As Angelina mentioned in her ode to Yotam Ottolenghi, there are several cookbook authors whose new works always have a reserved place on our shelves. Naomi Duguid is one of those authors. Her books are always gorgeous, her prose is eloquent without being too dense or wordy, and her topics are always fascinating. Duguid’s works are one part travel guide, one part traditional cookbook. We have explored the Indian subcontinent with her in Mangoes & Curry Leaves, probed the lesser known provinces of China in Beyond the Great Wall, and delved into Southeast Asia in Hot Sour Salty Sweet.
Her newest work, Burma: Rivers of Flavor, continues where Hot Sour Salty Sweet leaves off, pulling back the curtain on an isolated country with a rich culinary tradition. Burmese cuisine has been described as a blend of Indian, Chinese, and Thai, but it has a distinctive style all to itself. Shallots, shrimp (fresh and dried), and small salads are all common. There is a heavy focus on fresh ingredients, but many of the recipes are perfumed with warm, sweet spices like cassia, cloves, nutmeg, and star anise. Burma is also a cuisine that favors a heavy dose of heat, and gets this from India red chile flakes, Japones, Indian cayenne, Tellicherry black pepper, and Szechuan peppercorns.
I had the opportunity to see Naomi Duguid speak last year at the Book Larder in Fremont.

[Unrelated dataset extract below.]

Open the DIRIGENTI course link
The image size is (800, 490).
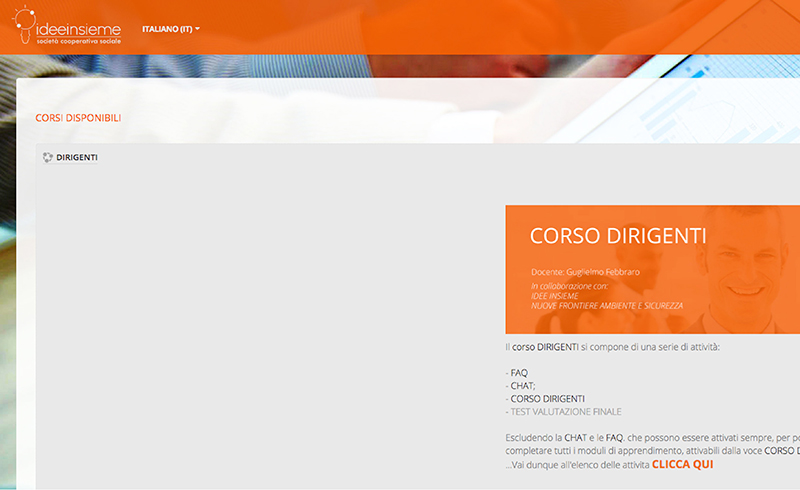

We all learned about the foods of Burma, from mohinga (a fish stew with rice noodles that is often eaten at breakfast) to laphet thoke (a fermented tea-leaf salad that’s considered Burma’s national dish), as the staff prepared several recipes from the book. However delicious the food was though, the most impactful moments came when Duguid discussed the changes she had seen in Burma through the years. She was repeatedly moved to tears as she spoke about Burma’s transition away from the rigid military dictatorship that has been in power since 1962 and the recent thawing of relations between Burma and the U.S. Naomi’s care shines through in Burma’s beautiful photographs and warm paragraphs.